• _WHAT YOU NEED TO DO_: Collect every line of the records that contains the word "Viewport" and copy each one out.

• _THE RECORDS_:
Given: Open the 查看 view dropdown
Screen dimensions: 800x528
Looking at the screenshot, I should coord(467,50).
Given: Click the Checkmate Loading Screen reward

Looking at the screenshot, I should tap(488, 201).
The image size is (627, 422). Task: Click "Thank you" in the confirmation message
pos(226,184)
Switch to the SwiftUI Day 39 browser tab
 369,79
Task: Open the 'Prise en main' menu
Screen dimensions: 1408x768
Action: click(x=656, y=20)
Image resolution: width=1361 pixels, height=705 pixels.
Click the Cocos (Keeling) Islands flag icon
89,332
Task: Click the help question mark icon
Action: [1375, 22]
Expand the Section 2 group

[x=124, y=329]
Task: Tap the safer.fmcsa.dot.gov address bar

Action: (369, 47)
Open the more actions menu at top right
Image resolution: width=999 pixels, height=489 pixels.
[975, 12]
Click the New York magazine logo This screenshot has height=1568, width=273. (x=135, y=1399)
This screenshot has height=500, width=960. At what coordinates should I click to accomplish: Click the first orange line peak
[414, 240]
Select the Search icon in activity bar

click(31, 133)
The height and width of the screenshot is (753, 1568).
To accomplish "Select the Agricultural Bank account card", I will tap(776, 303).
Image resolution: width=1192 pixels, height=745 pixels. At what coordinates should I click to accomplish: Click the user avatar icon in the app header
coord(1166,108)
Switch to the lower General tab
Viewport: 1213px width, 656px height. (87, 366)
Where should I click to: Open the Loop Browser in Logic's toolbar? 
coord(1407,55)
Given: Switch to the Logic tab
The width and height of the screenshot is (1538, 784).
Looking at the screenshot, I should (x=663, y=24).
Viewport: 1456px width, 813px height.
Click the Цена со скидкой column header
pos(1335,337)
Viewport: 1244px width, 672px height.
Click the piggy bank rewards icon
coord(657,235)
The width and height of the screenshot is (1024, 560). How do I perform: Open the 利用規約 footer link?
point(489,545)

• _ANSWER TO THIS EXERCISE_:
Viewport: 1213px width, 656px height. (87, 366)
Viewport: 1456px width, 813px height.
Viewport: 1244px width, 672px height.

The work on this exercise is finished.